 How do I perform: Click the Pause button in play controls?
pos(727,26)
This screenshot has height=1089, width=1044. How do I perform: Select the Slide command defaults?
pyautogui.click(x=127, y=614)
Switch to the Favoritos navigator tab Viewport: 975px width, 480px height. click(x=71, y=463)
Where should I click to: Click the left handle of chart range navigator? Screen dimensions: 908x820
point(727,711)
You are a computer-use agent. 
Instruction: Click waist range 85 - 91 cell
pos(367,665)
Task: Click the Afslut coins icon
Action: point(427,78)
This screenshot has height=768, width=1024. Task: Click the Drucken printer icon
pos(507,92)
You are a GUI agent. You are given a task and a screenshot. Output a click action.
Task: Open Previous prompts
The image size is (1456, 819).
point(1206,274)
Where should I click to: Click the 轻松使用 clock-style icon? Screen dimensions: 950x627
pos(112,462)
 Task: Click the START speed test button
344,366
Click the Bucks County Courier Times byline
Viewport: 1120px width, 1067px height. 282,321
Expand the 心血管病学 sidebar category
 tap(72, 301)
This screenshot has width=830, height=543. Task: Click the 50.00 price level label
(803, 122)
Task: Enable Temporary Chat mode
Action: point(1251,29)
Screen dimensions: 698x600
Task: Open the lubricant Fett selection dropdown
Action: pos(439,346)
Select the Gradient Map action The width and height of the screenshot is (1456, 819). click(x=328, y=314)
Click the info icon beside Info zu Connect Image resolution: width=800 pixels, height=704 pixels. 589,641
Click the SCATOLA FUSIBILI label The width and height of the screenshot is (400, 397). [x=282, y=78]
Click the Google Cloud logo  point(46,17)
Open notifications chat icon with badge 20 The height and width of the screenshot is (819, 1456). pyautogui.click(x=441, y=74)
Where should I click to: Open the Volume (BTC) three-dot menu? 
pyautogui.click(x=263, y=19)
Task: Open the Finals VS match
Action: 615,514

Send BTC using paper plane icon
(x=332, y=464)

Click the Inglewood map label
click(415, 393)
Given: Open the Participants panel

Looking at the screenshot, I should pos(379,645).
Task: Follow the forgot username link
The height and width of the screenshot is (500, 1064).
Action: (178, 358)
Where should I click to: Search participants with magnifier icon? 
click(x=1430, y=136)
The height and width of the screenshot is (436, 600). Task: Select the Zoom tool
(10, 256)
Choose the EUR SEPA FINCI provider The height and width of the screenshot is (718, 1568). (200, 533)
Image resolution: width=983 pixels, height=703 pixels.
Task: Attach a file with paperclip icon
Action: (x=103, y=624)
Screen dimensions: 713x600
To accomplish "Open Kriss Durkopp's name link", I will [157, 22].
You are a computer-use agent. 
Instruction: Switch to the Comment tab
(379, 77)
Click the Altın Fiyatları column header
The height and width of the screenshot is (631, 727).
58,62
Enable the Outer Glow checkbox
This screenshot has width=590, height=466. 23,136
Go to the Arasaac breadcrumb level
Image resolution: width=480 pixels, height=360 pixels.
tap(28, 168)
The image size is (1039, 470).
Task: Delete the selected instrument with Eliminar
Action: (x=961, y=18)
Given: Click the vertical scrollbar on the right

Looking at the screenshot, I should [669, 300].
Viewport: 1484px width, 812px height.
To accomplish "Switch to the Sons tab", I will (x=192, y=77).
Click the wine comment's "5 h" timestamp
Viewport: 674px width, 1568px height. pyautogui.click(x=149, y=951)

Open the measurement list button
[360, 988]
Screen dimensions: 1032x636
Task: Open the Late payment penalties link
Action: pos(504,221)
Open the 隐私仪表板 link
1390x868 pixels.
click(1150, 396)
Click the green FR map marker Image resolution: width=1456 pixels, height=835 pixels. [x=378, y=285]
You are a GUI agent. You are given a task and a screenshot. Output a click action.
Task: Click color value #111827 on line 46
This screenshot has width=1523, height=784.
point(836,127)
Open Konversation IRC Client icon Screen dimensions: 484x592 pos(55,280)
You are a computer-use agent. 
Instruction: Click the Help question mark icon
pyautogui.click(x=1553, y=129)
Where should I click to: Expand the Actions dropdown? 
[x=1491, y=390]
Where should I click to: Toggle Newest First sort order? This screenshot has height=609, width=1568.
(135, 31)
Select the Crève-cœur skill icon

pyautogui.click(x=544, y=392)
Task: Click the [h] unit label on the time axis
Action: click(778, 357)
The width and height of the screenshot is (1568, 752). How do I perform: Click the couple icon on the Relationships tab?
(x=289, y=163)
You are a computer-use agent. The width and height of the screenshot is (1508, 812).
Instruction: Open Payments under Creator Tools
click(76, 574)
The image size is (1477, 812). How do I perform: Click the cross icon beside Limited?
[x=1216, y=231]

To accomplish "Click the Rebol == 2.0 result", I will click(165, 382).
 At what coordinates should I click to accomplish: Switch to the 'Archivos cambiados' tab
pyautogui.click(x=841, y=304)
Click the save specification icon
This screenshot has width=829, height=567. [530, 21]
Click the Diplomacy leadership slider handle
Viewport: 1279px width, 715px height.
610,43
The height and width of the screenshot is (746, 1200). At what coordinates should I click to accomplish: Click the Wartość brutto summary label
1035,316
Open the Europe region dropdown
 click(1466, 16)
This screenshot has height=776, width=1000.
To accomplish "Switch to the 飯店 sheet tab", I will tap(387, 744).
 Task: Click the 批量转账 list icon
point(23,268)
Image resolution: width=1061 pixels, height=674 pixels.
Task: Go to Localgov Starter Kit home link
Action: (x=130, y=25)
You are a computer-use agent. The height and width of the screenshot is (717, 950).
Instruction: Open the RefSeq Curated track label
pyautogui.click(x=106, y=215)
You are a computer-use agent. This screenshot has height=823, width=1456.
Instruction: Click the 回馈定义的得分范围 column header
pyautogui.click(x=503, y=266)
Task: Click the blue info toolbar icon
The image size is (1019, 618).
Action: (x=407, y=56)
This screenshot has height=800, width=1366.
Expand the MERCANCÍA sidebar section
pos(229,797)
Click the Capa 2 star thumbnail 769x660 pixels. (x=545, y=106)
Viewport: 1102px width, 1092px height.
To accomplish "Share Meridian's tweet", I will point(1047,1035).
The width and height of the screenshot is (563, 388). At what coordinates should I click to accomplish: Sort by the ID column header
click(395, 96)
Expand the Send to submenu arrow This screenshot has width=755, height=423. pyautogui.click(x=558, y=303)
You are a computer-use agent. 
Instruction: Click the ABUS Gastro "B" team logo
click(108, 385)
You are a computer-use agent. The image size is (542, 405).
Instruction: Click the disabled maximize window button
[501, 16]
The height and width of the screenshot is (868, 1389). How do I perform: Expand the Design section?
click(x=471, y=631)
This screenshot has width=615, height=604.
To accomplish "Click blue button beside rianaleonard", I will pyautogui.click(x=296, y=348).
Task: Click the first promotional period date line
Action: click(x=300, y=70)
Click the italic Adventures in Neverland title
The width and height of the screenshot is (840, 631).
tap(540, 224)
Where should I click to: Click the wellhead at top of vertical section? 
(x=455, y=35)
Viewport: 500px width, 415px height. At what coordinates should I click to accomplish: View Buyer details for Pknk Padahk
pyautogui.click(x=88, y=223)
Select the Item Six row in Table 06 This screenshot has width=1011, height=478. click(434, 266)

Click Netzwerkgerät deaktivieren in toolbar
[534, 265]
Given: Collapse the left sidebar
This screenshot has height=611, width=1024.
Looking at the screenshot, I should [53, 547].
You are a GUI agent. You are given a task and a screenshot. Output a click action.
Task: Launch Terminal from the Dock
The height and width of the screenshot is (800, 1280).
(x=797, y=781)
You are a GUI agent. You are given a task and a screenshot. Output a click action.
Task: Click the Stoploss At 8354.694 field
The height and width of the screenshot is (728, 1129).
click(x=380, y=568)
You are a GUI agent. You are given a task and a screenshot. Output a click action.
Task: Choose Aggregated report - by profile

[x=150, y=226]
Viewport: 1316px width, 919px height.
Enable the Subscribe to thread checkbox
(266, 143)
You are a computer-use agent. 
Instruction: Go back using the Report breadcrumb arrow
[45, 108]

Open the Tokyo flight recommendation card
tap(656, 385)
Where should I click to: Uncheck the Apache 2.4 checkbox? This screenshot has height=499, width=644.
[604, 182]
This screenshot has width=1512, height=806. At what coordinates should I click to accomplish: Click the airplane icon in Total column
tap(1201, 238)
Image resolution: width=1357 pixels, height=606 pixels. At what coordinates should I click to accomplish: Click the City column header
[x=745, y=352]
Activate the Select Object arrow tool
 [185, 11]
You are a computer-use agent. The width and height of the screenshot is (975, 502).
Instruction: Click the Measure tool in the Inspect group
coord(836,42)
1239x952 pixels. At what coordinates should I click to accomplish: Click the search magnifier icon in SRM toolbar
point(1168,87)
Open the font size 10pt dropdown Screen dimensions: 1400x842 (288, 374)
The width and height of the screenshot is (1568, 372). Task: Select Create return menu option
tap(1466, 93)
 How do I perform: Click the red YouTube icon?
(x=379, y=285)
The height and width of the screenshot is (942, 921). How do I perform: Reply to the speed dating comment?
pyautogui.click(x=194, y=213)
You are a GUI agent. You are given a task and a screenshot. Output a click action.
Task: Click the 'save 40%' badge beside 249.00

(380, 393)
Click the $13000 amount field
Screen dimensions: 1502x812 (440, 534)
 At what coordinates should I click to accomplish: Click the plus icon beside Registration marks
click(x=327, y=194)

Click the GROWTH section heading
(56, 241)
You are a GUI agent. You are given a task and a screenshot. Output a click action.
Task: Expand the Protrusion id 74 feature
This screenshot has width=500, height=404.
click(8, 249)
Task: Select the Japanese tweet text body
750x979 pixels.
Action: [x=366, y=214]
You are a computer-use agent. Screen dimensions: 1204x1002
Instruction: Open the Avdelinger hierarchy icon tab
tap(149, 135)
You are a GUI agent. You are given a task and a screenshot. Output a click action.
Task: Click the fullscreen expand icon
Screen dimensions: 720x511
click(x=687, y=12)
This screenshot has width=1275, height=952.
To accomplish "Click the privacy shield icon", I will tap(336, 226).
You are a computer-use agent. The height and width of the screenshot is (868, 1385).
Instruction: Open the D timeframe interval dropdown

# Request
Render the lines from the very first one through the line that contains "tap(72, 301)", both included, as a JSON list of strings, one string per line, leaving out any blank lines.

# Task answer
[
  " How do I perform: Click the Pause button in play controls?",
  "pos(727,26)",
  "This screenshot has height=1089, width=1044. How do I perform: Select the Slide command defaults?",
  "pyautogui.click(x=127, y=614)",
  "Switch to the Favoritos navigator tab Viewport: 975px width, 480px height. click(x=71, y=463)",
  "Where should I click to: Click the left handle of chart range navigator? Screen dimensions: 908x820",
  "point(727,711)",
  "You are a computer-use agent. ",
  "Instruction: Click waist range 85 - 91 cell",
  "pos(367,665)",
  "Task: Click the Afslut coins icon",
  "Action: point(427,78)",
  "This screenshot has height=768, width=1024. Task: Click the Drucken printer icon",
  "pos(507,92)",
  "You are a GUI agent. You are given a task and a screenshot. Output a click action.",
  "Task: Open Previous prompts",
  "The image size is (1456, 819).",
  "point(1206,274)",
  "Where should I click to: Click the 轻松使用 clock-style icon? Screen dimensions: 950x627",
  "pos(112,462)",
  " Task: Click the START speed test button",
  "344,366",
  "Click the Bucks County Courier Times byline",
  "Viewport: 1120px width, 1067px height. 282,321",
  "Expand the 心血管病学 sidebar category",
  " tap(72, 301)"
]